Acompanhou o pedido via
e-mail, não conseguiu se concentrar em outras leituras e trabalhava
mal, pensando no livro, em como ficara tanto tempo na ilusão de ter
sua coleção completa. André Reis era seu escritor preferido,
perfeito manipulador das palavras e guardava um segredo.
Depois de uma tarde
inquieta no trabalho, chegou em casa e foi avisada pelo porteiro de
que acabara de receber um pacote. Correu para buscá-lo e foi
rasgando o envelope plástico forrado de bolhas com os dentes.
Finalmente Último
inferno. Jogou a bolsa no chão e sentou-se para ler as cento e
trinta páginas de bônus de André Reis. Enquanto lia, a noite se
aproximava, escurecendo a sala de estar, tornando a leitura árdua.
Ana, porém, resistia, lia sem pensar, como se pudesse. Lia sem
parar, apertando os olhos, envesgando-os, quase lacrimejando.
Capa branca com um
círculo vermelho no centro. O nome do autor no alto, em vez de
editora, o nome de uma gráfica. Sem referências importantes na
orelha. Apenas o resumo na contracapa. Romance brasileiro.
Na parte interna da
capa, escrito à lápis, o e-mail do autor, provavelmente anotado
pelo primeiro dono, talvez um conhecido que comprara por
solidariedade, consideração ou pena. Me mande seus comentários
sobre o livro, imaginou André falando no dia do lançamento. Se é
que houve lançamento, pois não havia autógrafo. Quem sabe o leitor
tenha conseguido o e-mail para enviar suas considerações:
Prezado André Reis,
Ana chegou a ligar o
computador para escrever ela mesma um e-mail, mas desistiu. A luz da
tela iluminando seu rosto e levemente também a estante. Acabou
entrando em seu perfil de uma rede social onde havia um cartaz
convidando: Lançamento de Flores Mortas e tarde de autógrafos com
André Reis. Seria dali a dois dias.
Acordou sentindo a
passagem de 48 horas e vestiu-se para o lançamento. Arrumou sua
bolsa e guardou nela Último inferno. Pegou um táxi que não tinha
ar condicionado, pensou no livro que tinha dentro da bolsa, viu que o
motorista a olhava pelo retrovisor calado e nojento. Queria sair
daquele táxi tanto quanto queria chegar à livraria. Contudo, a não
ilusão de concretude urbana a fazia se atrasar: muitos sinais, ruas
engarrafadas e, ironicamente, nenhum livro para ler. Os olhos do
motorista, Ana acordando do sonho. Trinta reais, moça. A porta de
vidro, pessoas lá dentro se misturando aos livros.
Ana entrou, mas não
foi em direção à fila que conduzia ao encontro com o escritor.

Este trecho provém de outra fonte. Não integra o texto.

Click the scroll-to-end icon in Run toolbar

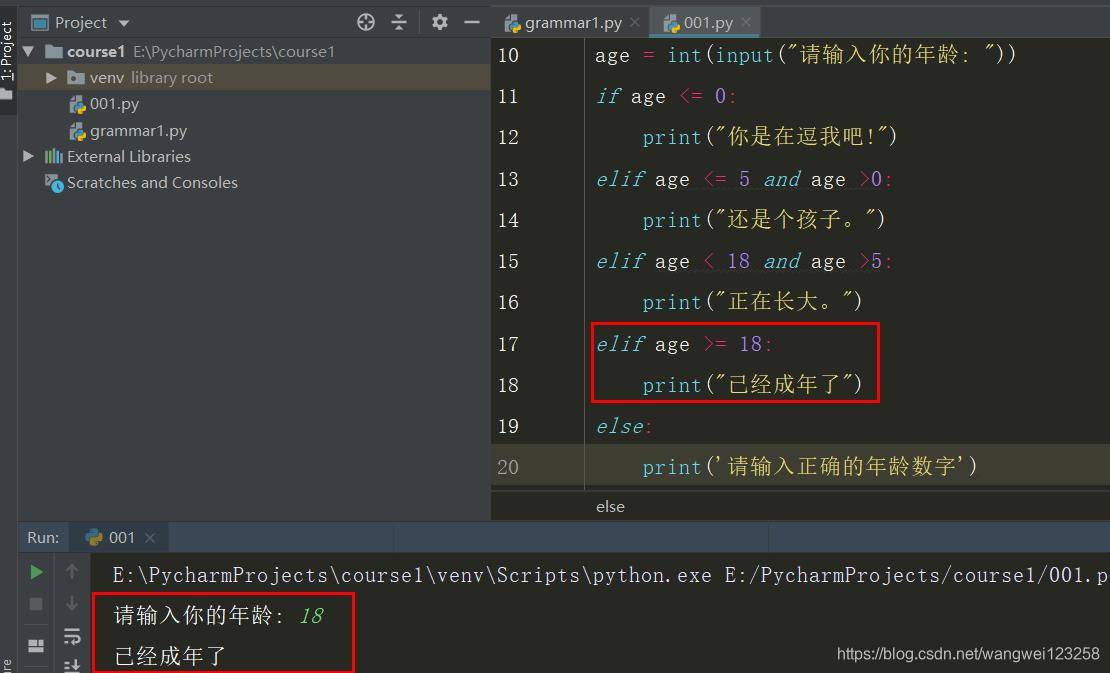pos(71,665)

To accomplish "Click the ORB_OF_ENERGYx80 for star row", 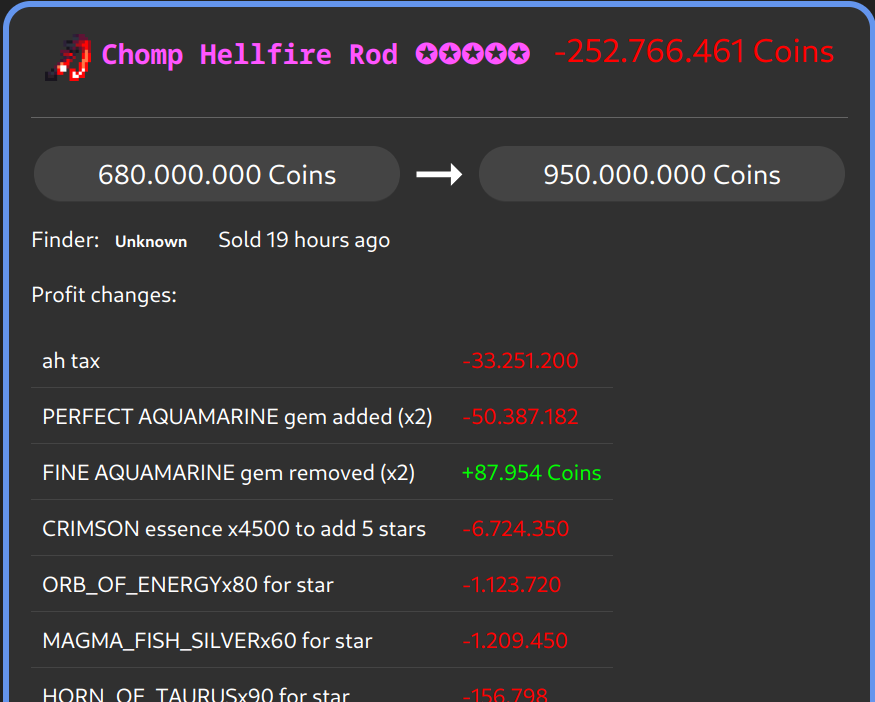I will (188, 585).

Em
vez disso, circulou entre as estantes e viu livros que vira tantas
vezes antes. Viu uma pilha de Flores mortas e outra pilha tão grande
quanto através da parede espelhada da livraria. Olhou-se, viu-se tão
como André. Os mesmo olhos. Sentiu o livro que carregava na bolsa
vivo como um filho que quisera abortar.
Foi até a mesa de
André Reis e o viu tal qual a si mesma. O mesmo olhar compreensivo
com os que sabem menos. Olhou suas próprias mãos e viu as veias e
pelos masculinos. O livro pulsando na bolsa, pulando, querendo a
liberdade que Ana daria ao sair da livraria correndo, caminhando
entre as ruas da cidade, parando em uma agência de correios e
novamente andando até chegar em casa. Cansada, mas pronta para
desarrumar sua estante. Tirou todos os livros da ordem,
desemparelhou-os, sentou-se no chão para reler pedaços de histórias
para dormir.
Dias depois abriu a
busca do sebo virtual e buscou André Reis. Percorreu a lista e a viu
completa: Flores mortas já estava disponível para a venda e o único
exemplar de Último inferno completava a coleção.